Stephanie Williams was a high school sophomore when she found out she was going to become a young mother.
"It was stressful and I didn’t have a lot of people there with me," she said. "It was too much on my mind. I couldn’t think straight."
Williams said a strict, religious home life and bullying in her Long Beach school contributed to her sense of isolation.
"I didn’t have a lot of knowledge about being pregnant," she said, "so I didn’t know what I was getting myself into."
She dropped out. And a couple of years passed.
Then a counselor at the Department of Social Services told her about Project NATEEN, run by Children’s Hospital LA. The program gave her counseling and classes on health and parenting. It also paired her with an independent studies teacher to work toward her high school diploma.
"I saw tremendous growth with her, particularly in our writing program," said Sally Bird, Williams' teacher at the L.A. County’s Office of Education. "She was always willing to learn and eager to learn and open to learning."
Bird said that as an independent studies teacher, she typically gets students to take two classes at a time: one core subject and an elective, which takes about 5 weeks. She and the student meet once a week to go over the material and assign new homework.
Bird said the flexibility of the program is critical for young women, like Williams, who face big obstacles to learning, such as unstable home lives, lack of family support and the sudden responsibilities of young motherhood.
"These are girls that have made some poor choices in their past, and once they had a child it almost saved them," she said. "It turned them around to realize, now [they] have to take responsibility."
'Sometimes, you need that first success'
Teen pregnancy has been on a steady decline in L.A. County, but it's not gone. Of every 1,000 teens, 25 become mothers. And only half of those teen moms will finish school by age 22, compared to a 90 percent graduation rate for young women who are not parents, according 2014 data from the Centers for Disease Control and Prevention.

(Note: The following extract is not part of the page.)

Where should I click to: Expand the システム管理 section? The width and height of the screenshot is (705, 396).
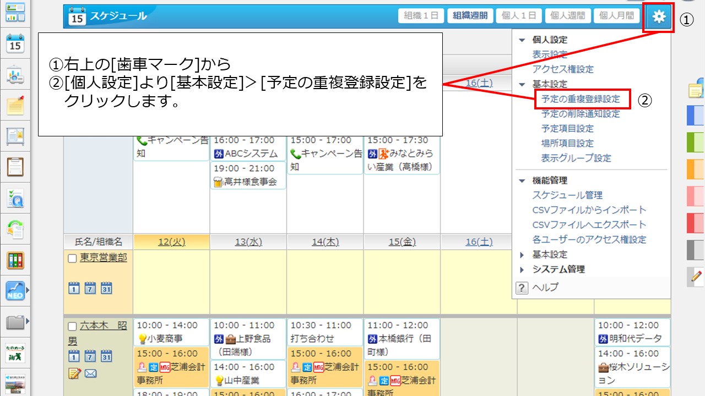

The lack of a diploma is a major determination in what the mother – and her children – will earn for years to come.
Programs helping teen parents recognize that the biggest chance for success comes when both the child and the parent join the education process.
Project NATEEN has been around for 30 years. This year alone, it served 250 teens, according to Carla Hill, program manager at Project NATEEN. Most of the young parents study for a high school diploma through the independent study program, like Williams.
"For some of our teens, this is the first real accomplishment they've had," Hill said. Even though many plan to go on to college or could opt for a high school equivalent certificate, like the GED, the diploma is an important step, said Hill. "Sometimes you need that first success to be able to do that."
Teens in the program often get help with housing, transportation or job training. Project NATEEN even offers weekly workshops for dads. It's all designed to directly address the factors that typically hinder teen parents from completing their education.
"The fight for them to get that high school diploma is that much harder," Hill said.
Family support key to success
Williams was so determined to finish school, she would finish her schoolwork after she put her two daughters – Kylee, 2, and Rieley, 9 months old – to bed.
"It wouldn’t matter what time of the night it was, I would still stay up until I did my homework," she said. "I couldn’t go to sleep knowing that I still had homework left, that wasn’t me."
It took more than two years, but class by class and assignment by assignment, she made gains toward her diploma. She credits her husband, Robert Lewis, with supporting her studies. He stepped in not just with key childcare duties, but moral support.
"I would ask her, are you OK? Do you need anything? Do you need me to get you your books? Anything for you?" said Lewis. "And then my full focus would go to the kids."
Still, there were lots of tough nights. Basic things, like getting dinner together or changing diapers, could derail her studying schedule.
"It was challenging, very challenging," Lewis said. "I’d be like, 'Baby relax, calm down, you got this. You have this.' You know how stress can take a toll on you."
Last month, Williams joined 16 other young mothers who went through Project NATEEN at a modest ceremony on the first floor of Children's Hospital LA. Graduates at last, they took turns posing for pictures by a column of balloons. They shared a single black cap and gown, taking it off after a photo to give to the next young mom.
Williams, now 20, starts L.A. Trade-Tech College in the fall. She said she wants to be an engineer and, one day, run her own business.
And she's thinking not only about her future, but that of her children.
"I want to be a good role model for them," she said. "I want them to know that whatever they put their mind to, they can do it. And whatever they want to be, they can be it."